_Task item:_ Return the listing word for word, as given.
(Dataset content begins)
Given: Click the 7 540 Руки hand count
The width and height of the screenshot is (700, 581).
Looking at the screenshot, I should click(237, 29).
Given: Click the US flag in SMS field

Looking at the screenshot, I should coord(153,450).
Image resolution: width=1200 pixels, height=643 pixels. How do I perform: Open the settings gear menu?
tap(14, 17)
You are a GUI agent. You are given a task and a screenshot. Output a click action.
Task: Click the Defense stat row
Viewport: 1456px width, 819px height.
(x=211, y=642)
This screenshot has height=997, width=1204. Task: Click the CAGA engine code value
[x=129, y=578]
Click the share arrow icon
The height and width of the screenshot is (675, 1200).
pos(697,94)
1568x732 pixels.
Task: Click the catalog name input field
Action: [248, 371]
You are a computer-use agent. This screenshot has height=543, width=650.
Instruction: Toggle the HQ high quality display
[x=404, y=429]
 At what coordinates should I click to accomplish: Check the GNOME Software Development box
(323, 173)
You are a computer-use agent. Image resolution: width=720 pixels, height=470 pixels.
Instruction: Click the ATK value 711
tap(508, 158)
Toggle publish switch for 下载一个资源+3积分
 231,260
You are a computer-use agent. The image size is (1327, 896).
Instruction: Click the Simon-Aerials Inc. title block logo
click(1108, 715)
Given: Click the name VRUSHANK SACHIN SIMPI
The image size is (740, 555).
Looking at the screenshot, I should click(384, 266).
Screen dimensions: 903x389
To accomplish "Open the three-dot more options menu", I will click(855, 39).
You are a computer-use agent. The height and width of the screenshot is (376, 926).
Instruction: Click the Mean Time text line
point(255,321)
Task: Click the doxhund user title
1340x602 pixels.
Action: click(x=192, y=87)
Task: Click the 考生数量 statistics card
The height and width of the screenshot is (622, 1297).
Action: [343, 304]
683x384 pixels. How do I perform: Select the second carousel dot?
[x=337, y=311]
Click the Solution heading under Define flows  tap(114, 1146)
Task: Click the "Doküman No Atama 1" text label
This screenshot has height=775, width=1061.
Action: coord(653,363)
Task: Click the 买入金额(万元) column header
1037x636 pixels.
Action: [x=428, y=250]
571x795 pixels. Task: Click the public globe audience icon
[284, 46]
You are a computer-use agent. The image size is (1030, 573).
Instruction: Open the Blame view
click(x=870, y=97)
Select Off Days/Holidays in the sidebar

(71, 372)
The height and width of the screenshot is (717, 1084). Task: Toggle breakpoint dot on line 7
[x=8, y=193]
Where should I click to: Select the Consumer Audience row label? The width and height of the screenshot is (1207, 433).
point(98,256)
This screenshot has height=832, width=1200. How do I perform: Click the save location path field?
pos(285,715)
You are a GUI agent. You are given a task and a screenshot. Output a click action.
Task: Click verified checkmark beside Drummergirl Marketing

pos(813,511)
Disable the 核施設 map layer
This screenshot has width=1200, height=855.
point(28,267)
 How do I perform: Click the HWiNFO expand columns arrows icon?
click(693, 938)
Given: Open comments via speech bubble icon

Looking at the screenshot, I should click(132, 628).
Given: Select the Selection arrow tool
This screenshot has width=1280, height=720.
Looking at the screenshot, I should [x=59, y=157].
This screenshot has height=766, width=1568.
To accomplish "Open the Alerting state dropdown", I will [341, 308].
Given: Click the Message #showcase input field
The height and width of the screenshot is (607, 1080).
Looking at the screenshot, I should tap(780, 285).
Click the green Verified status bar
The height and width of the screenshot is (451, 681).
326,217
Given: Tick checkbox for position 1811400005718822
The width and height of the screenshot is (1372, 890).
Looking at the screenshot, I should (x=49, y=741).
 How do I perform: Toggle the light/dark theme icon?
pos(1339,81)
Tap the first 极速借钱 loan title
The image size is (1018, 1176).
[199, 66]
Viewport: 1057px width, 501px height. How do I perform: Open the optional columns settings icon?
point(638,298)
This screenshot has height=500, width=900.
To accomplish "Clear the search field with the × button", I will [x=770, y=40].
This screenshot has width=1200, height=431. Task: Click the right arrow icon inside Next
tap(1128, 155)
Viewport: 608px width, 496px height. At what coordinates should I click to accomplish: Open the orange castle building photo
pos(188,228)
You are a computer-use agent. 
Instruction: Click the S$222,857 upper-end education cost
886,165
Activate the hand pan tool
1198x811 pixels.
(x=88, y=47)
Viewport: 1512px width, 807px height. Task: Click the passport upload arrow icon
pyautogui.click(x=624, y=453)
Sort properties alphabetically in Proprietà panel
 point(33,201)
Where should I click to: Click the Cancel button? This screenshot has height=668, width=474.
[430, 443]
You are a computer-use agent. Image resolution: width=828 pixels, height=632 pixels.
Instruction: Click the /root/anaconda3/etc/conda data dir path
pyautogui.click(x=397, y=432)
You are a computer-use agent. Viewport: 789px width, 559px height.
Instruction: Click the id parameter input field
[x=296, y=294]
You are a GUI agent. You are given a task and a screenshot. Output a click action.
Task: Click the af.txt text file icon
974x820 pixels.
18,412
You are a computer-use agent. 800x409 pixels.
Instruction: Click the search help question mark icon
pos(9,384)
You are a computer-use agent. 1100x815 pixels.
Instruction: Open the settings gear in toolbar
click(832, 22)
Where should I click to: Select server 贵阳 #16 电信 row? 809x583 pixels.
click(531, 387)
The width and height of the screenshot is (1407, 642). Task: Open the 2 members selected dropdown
(Dataset content ends)
_Reply to the task:_
Given: Click the 7 540 Руки hand count
The width and height of the screenshot is (700, 581).
Looking at the screenshot, I should click(237, 29).
Given: Click the US flag in SMS field

Looking at the screenshot, I should coord(153,450).
Image resolution: width=1200 pixels, height=643 pixels. How do I perform: Open the settings gear menu?
tap(14, 17)
You are a GUI agent. You are given a task and a screenshot. Output a click action.
Task: Click the Defense stat row
Viewport: 1456px width, 819px height.
(x=211, y=642)
This screenshot has height=997, width=1204. Task: Click the CAGA engine code value
[x=129, y=578]
Click the share arrow icon
The height and width of the screenshot is (675, 1200).
pos(697,94)
1568x732 pixels.
Task: Click the catalog name input field
Action: [248, 371]
You are a computer-use agent. This screenshot has height=543, width=650.
Instruction: Toggle the HQ high quality display
[x=404, y=429]
 At what coordinates should I click to accomplish: Check the GNOME Software Development box
(323, 173)
You are a computer-use agent. Image resolution: width=720 pixels, height=470 pixels.
Instruction: Click the ATK value 711
tap(508, 158)
Toggle publish switch for 下载一个资源+3积分
 231,260
You are a computer-use agent. The image size is (1327, 896).
Instruction: Click the Simon-Aerials Inc. title block logo
click(1108, 715)
Given: Click the name VRUSHANK SACHIN SIMPI
The image size is (740, 555).
Looking at the screenshot, I should click(384, 266).
Screen dimensions: 903x389
To accomplish "Open the three-dot more options menu", I will click(855, 39).
You are a computer-use agent. The height and width of the screenshot is (376, 926).
Instruction: Click the Mean Time text line
point(255,321)
Task: Click the doxhund user title
1340x602 pixels.
Action: click(x=192, y=87)
Task: Click the 考生数量 statistics card
The height and width of the screenshot is (622, 1297).
Action: [343, 304]
683x384 pixels. How do I perform: Select the second carousel dot?
[x=337, y=311]
Click the Solution heading under Define flows  tap(114, 1146)
Task: Click the "Doküman No Atama 1" text label
This screenshot has height=775, width=1061.
Action: coord(653,363)
Task: Click the 买入金额(万元) column header
1037x636 pixels.
Action: [x=428, y=250]
571x795 pixels. Task: Click the public globe audience icon
[284, 46]
You are a computer-use agent. The image size is (1030, 573).
Instruction: Open the Blame view
click(x=870, y=97)
Select Off Days/Holidays in the sidebar

(71, 372)
The height and width of the screenshot is (717, 1084). Task: Toggle breakpoint dot on line 7
[x=8, y=193]
Where should I click to: Select the Consumer Audience row label? The width and height of the screenshot is (1207, 433).
point(98,256)
This screenshot has height=832, width=1200. How do I perform: Click the save location path field?
pos(285,715)
You are a GUI agent. You are given a task and a screenshot. Output a click action.
Task: Click verified checkmark beside Drummergirl Marketing

pos(813,511)
Disable the 核施設 map layer
This screenshot has width=1200, height=855.
point(28,267)
 How do I perform: Click the HWiNFO expand columns arrows icon?
click(693, 938)
Given: Open comments via speech bubble icon

Looking at the screenshot, I should click(132, 628).
Given: Select the Selection arrow tool
This screenshot has width=1280, height=720.
Looking at the screenshot, I should [x=59, y=157].
This screenshot has height=766, width=1568.
To accomplish "Open the Alerting state dropdown", I will [341, 308].
Given: Click the Message #showcase input field
The height and width of the screenshot is (607, 1080).
Looking at the screenshot, I should tap(780, 285).
Click the green Verified status bar
The height and width of the screenshot is (451, 681).
326,217
Given: Tick checkbox for position 1811400005718822
The width and height of the screenshot is (1372, 890).
Looking at the screenshot, I should (x=49, y=741).
 How do I perform: Toggle the light/dark theme icon?
pos(1339,81)
Tap the first 极速借钱 loan title
The image size is (1018, 1176).
[199, 66]
Viewport: 1057px width, 501px height. How do I perform: Open the optional columns settings icon?
point(638,298)
This screenshot has height=500, width=900.
To accomplish "Clear the search field with the × button", I will [x=770, y=40].
This screenshot has width=1200, height=431. Task: Click the right arrow icon inside Next
tap(1128, 155)
Viewport: 608px width, 496px height. At what coordinates should I click to accomplish: Open the orange castle building photo
pos(188,228)
You are a computer-use agent. 
Instruction: Click the S$222,857 upper-end education cost
886,165
Activate the hand pan tool
1198x811 pixels.
(x=88, y=47)
Viewport: 1512px width, 807px height. Task: Click the passport upload arrow icon
pyautogui.click(x=624, y=453)
Sort properties alphabetically in Proprietà panel
 point(33,201)
Where should I click to: Click the Cancel button? This screenshot has height=668, width=474.
[430, 443]
You are a computer-use agent. Image resolution: width=828 pixels, height=632 pixels.
Instruction: Click the /root/anaconda3/etc/conda data dir path
pyautogui.click(x=397, y=432)
You are a computer-use agent. Viewport: 789px width, 559px height.
Instruction: Click the id parameter input field
[x=296, y=294]
You are a GUI agent. You are given a task and a screenshot. Output a click action.
Task: Click the af.txt text file icon
974x820 pixels.
18,412
You are a computer-use agent. 800x409 pixels.
Instruction: Click the search help question mark icon
pos(9,384)
You are a computer-use agent. 1100x815 pixels.
Instruction: Open the settings gear in toolbar
click(832, 22)
Where should I click to: Select server 贵阳 #16 电信 row? 809x583 pixels.
click(531, 387)
The width and height of the screenshot is (1407, 642). Task: Open the 2 members selected dropdown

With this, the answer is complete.